Re: [PATCH 3/5] mm: Rework return value for copy_one_pte()

From: Linus Torvalds
Date: Wed Sep 23 2020 - 13:22:50 EST


On Mon, Sep 21, 2020 at 2:18 PM Peter Xu <peterx@xxxxxxxxxx> wrote:
>
> There's one special path for copy_one_pte() with swap entries, in which
> add_swap_count_continuation(GFP_ATOMIC) might fail. In that case we'll return
> the swp_entry_t so that the caller will release the locks and redo the same
> thing with GFP_KERNEL.
>
> It's confusing when copy_one_pte() must return a swp_entry_t (even if all the
> ptes are non-swap entries). More importantly, we face other requirement to
> extend this "we need to do something else, but without the locks held" case.
>
> Rework the return value into something easier to understand, as defined in enum
> copy_mm_ret.

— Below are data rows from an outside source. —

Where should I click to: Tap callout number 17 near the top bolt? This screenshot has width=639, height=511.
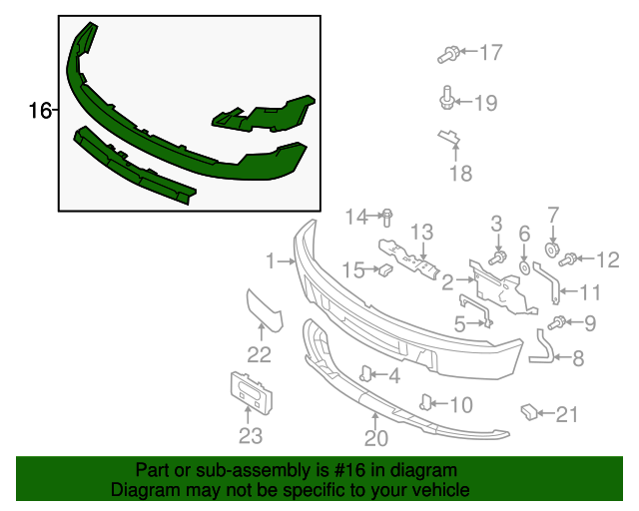(490, 52)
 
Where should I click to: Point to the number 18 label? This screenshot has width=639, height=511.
(460, 174)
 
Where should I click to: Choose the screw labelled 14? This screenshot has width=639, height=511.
(388, 216)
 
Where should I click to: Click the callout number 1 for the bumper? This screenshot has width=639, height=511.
(270, 261)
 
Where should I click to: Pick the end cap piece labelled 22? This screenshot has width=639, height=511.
(265, 309)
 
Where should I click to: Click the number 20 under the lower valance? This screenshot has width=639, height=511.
(375, 437)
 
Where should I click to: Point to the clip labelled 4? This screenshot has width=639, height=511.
(366, 374)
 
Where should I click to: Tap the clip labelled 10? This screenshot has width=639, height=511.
(424, 402)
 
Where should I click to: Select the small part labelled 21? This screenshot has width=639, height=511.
(527, 410)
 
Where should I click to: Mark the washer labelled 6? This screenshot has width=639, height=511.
(523, 267)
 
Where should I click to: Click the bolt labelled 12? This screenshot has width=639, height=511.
(569, 260)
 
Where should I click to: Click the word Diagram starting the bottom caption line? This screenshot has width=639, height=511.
(139, 491)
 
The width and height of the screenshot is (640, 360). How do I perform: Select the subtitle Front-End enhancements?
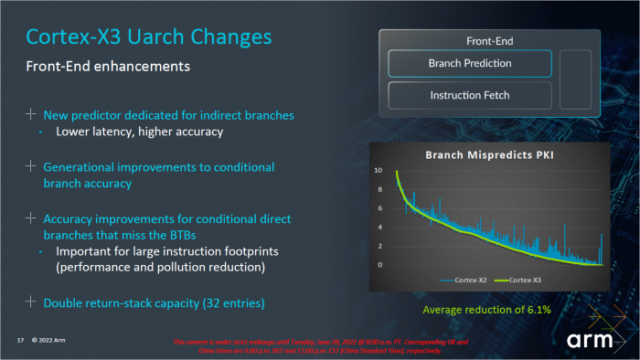[x=108, y=67]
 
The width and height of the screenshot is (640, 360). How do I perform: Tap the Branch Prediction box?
[x=470, y=63]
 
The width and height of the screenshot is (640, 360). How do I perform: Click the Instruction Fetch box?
[x=470, y=95]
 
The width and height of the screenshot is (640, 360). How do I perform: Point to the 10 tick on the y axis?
[x=378, y=171]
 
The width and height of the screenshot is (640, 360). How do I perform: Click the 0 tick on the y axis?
[x=379, y=265]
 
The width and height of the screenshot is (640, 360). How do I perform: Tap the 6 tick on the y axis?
[x=379, y=208]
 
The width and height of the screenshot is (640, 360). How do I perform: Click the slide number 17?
[x=19, y=341]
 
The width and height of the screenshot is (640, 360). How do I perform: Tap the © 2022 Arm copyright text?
[x=48, y=341]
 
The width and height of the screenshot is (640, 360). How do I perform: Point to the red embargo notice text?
[x=320, y=344]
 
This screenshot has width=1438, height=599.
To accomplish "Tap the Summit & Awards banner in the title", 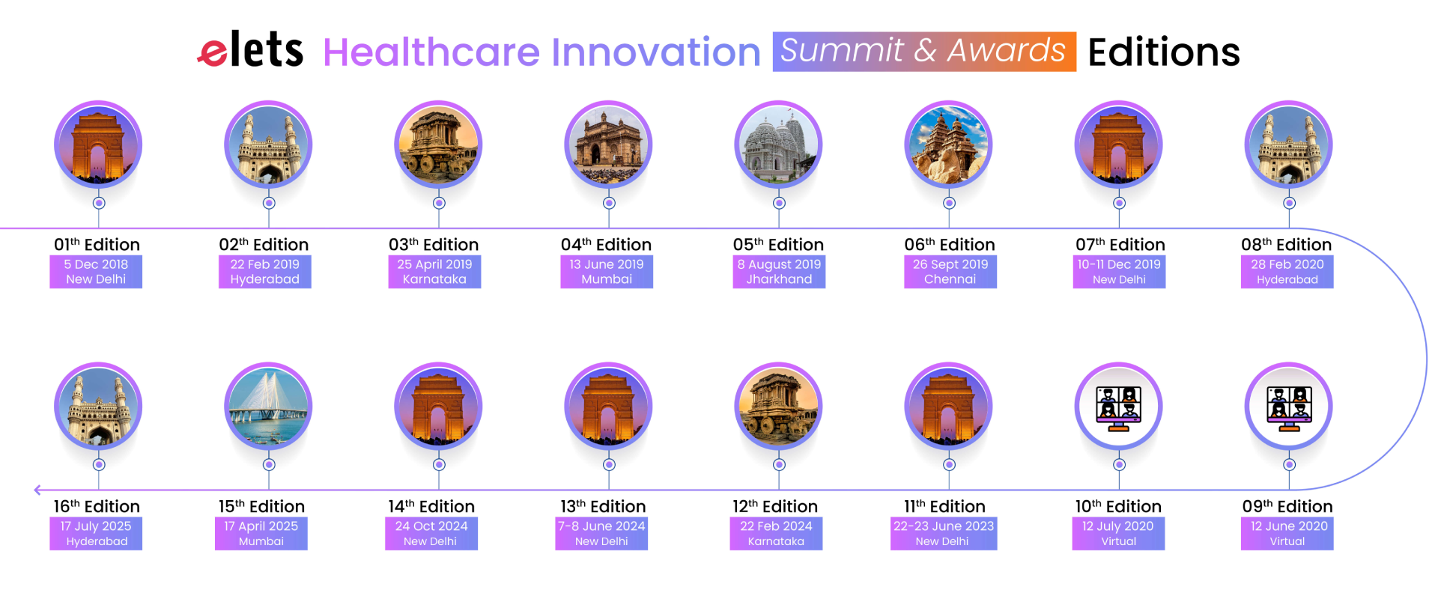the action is pyautogui.click(x=924, y=52).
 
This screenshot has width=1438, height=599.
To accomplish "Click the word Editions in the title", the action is pyautogui.click(x=1164, y=52).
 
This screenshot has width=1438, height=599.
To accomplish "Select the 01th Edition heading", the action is pyautogui.click(x=97, y=245).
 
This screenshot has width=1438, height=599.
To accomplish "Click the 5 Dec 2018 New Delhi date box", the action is pyautogui.click(x=96, y=272).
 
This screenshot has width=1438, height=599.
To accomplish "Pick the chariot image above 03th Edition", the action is pyautogui.click(x=439, y=145).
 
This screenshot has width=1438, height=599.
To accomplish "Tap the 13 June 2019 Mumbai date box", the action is pyautogui.click(x=607, y=272).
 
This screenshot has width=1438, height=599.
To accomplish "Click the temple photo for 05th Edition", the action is pyautogui.click(x=779, y=145).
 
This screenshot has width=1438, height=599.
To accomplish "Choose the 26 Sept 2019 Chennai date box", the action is pyautogui.click(x=950, y=272).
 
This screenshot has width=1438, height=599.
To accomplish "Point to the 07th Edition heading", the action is pyautogui.click(x=1120, y=245).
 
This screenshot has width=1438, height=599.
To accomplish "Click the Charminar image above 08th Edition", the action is pyautogui.click(x=1289, y=145).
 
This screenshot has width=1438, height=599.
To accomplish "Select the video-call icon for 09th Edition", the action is pyautogui.click(x=1289, y=407).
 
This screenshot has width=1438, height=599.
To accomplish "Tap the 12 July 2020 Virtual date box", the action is pyautogui.click(x=1118, y=534).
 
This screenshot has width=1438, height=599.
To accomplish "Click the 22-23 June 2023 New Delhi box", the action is pyautogui.click(x=944, y=534).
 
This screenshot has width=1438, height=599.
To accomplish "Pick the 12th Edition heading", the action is pyautogui.click(x=775, y=507).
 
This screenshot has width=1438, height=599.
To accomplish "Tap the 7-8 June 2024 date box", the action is pyautogui.click(x=601, y=534).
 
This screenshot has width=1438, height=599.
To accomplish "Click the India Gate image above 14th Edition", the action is pyautogui.click(x=439, y=407).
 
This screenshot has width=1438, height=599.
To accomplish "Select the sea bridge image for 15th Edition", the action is pyautogui.click(x=269, y=407).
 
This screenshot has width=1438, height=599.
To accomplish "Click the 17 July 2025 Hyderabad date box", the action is pyautogui.click(x=96, y=534).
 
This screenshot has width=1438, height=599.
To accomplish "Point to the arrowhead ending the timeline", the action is pyautogui.click(x=37, y=490).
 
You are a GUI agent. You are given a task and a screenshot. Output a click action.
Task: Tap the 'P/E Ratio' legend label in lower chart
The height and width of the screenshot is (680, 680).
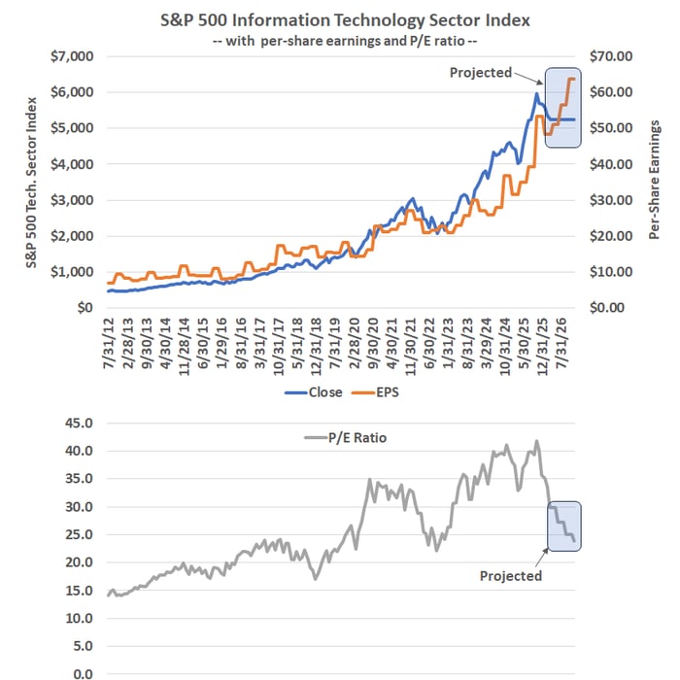(357, 438)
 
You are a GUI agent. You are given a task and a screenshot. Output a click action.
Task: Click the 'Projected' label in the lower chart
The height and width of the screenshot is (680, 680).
(511, 576)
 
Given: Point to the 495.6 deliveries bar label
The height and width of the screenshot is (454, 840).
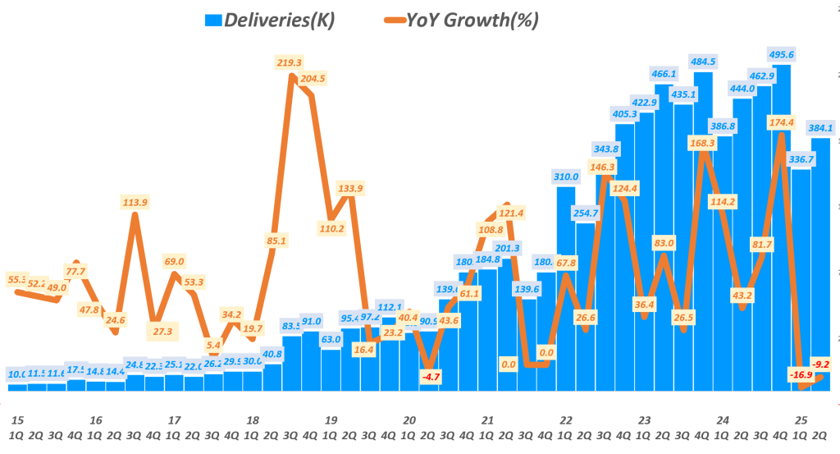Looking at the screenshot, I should pos(781,54).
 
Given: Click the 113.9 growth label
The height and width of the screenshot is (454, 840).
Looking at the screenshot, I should pos(134,203).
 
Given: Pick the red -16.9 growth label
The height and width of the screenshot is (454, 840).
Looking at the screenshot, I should pos(802,375).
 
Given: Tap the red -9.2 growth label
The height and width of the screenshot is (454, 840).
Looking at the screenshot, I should pos(819,364).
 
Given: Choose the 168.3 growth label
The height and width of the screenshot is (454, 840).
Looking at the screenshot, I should pos(702,143).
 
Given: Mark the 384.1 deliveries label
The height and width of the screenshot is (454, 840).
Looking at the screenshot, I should pos(820,127).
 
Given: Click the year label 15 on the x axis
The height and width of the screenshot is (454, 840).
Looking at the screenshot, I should pos(16,420).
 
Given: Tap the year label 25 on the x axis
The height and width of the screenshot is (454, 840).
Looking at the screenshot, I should pos(801,420).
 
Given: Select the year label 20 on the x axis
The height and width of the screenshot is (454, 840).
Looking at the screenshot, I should pos(409,420).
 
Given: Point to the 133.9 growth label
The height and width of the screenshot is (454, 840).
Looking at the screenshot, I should pos(349,188).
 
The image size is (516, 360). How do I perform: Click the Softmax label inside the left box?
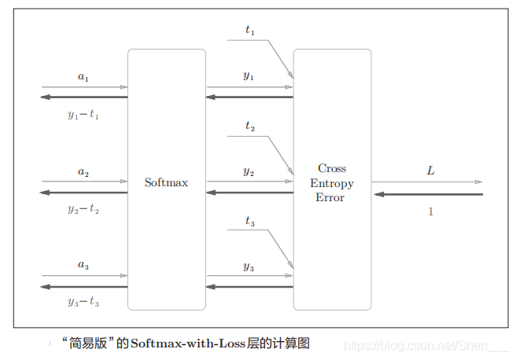click(x=166, y=182)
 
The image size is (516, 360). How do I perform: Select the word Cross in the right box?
click(x=331, y=168)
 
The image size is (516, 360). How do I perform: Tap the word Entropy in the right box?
click(x=331, y=183)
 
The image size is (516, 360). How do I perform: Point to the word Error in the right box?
click(x=330, y=198)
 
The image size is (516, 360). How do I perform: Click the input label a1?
click(x=83, y=77)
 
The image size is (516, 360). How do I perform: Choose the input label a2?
click(x=83, y=171)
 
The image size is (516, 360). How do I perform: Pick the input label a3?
click(x=83, y=266)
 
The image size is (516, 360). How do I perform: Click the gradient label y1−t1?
click(x=83, y=115)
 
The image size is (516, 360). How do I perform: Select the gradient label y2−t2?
click(x=83, y=209)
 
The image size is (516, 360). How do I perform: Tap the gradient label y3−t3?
click(x=83, y=303)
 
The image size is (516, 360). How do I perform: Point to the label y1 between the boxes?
click(x=249, y=77)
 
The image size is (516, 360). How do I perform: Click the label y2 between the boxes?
click(x=249, y=171)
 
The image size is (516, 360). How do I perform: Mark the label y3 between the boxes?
click(x=249, y=266)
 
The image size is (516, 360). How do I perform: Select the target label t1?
click(x=250, y=31)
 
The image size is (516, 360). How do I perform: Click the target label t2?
click(x=250, y=126)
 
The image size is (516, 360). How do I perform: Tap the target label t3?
click(x=250, y=222)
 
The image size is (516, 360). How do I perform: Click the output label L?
click(x=430, y=171)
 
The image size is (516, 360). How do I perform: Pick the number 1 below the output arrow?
click(x=430, y=211)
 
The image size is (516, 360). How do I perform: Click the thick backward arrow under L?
click(x=428, y=194)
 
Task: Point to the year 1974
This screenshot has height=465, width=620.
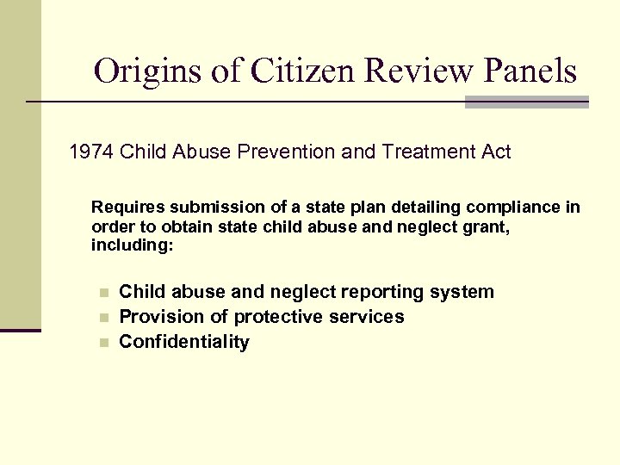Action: [91, 152]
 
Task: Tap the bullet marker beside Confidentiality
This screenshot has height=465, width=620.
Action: [102, 343]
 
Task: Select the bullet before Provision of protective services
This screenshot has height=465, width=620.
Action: [102, 318]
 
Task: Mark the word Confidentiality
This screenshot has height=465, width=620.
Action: [184, 342]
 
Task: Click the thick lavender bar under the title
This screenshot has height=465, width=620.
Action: [526, 102]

We'll pass the swp_entry_t back using the newly introduced union
> copy_mm_data parameter.

Ok, I'm reading this series, and I do hate this.

And I think it's unnecessary.

There's a very simple way to avoid this all: split out the
"!pte_present(pte)" case from the function entirely.

That actually makes the code much more legible: that non-present case
is very different, and it's also unlikely() and causes deeper
indentation etc.

Because it's unlikely, it probably also shouldn't be inline.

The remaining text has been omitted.